The surgeon then checks the preferred option against tissue limits and discusses adjacent sizes when appropriate. Choosing substantially more width or projection than the tissues can support may increase tissue stretch, edge visibility, discomfort, pocket instability, or the likelihood of revision. It can also contribute to bottoming-out, in which the implant descends below the intended fold and the nipple appears relatively high on the breast. The aim is not to choose the largest device that physically fits; it is to choose dimensions that pursue the patient's goal while keeping the planned pocket and soft-tissue load reasonable.

08

Motiva vs Mentor sizing differences

Motiva and Mentor both offer multiple volumes and profiles, but their naming systems and dimension steps do not map one-to-one. Motiva catalogs profiles such as Mini, Demi, Full, and Corsé, while Mentor product families use labels including Moderate, Moderate Plus, High, and Ultra High. Equal cc values across the two brands can have different base diameters and projections, and a similar profile name does not establish equivalent geometry.
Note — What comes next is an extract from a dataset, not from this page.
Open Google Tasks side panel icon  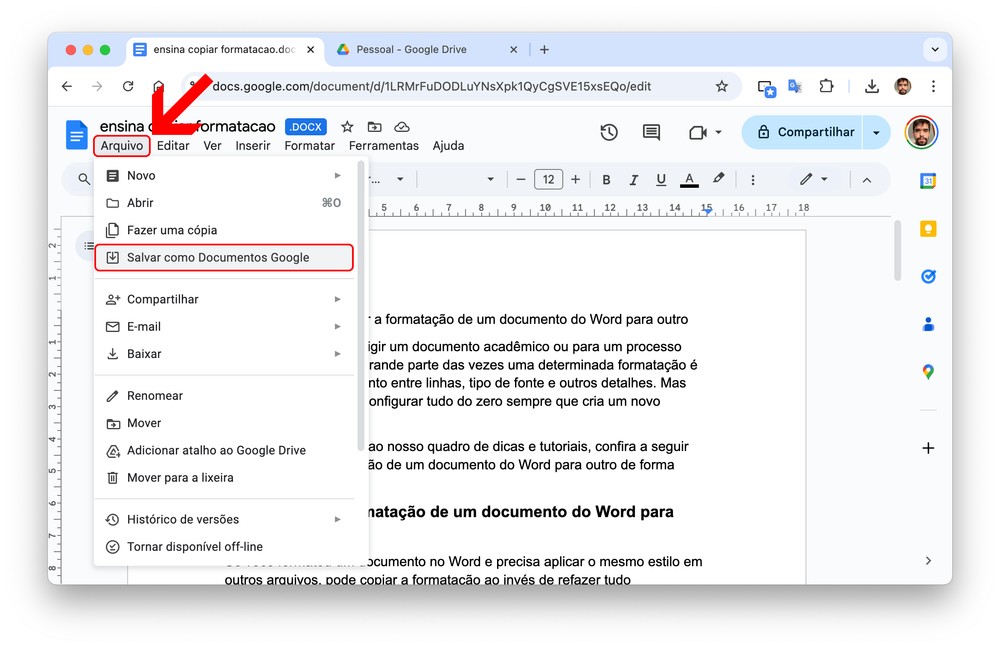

For that reason, brand selection is made in parallel with dimensional fit rather than by treating one brand as larger, smaller, or better. The official manufacturer specification tables are kept in the existing brand guides: /en/checklist/motiva-implants-guide and /en/checklist/mentor-implants-guide. Those tables list diameter, projection, and volume by product line; this general guide does not duplicate them.

Frequently Asked Questions

What is the most popular breast implant size?

There is no universal most popular size. Many primary-augmentation consultations discuss options around 300–400cc, but a volume that looks modest on a broad chest may look pronounced on a narrow one. The usable breast base and tissue support matter more than popularity.

How many cc does it take to go up one cup size?

About 150–200cc is often used as a rough estimate for one cup-size increase. It is not a formula or promise because frame, band size, starting tissue, implant dimensions, and nonstandard bra sizing all affect the apparent change.

How many cc is a C cup?

No fixed cc volume equals a C cup. Someone with little starting tissue and a small band needs a different implant from someone who already wears a B cup or has a broader band. Consultation translates the desired proportion into base width, projection, and volume.

Why can the same implant cc look different on two patients?

The same cc can be distributed through different widths and projections, then covered by different amounts of existing tissue. Chest width, starting volume, skin elasticity, profile, placement, and pocket design all contribute to the final appearance.

What are the risks of choosing a breast implant that is too large?

Dimensions that exceed tissue support may increase stretch, visible edges, discomfort, pocket instability, bottoming-out, or the likelihood of revision. Risk depends on width and projection as well as cc, so the surgeon checks the requested volume against the breast base and soft-tissue capacity.

Can implant sizers or 3D imaging predict my exact result?

No. Sizers and 3D imaging help compare silhouettes, widths, profiles, and volumes, but a sizer sits outside the breast and a simulation cannot fully reproduce tissue stretch, healing, settling, or pocket behavior. They support communication rather than guarantee an outcome.

Implant size is decided in consultation because cc becomes useful only when it is matched to chest dimensions, tissue support, profile, and the patient's priorities. A chart can prepare the questions; examination and shared planning determine the appropriate range.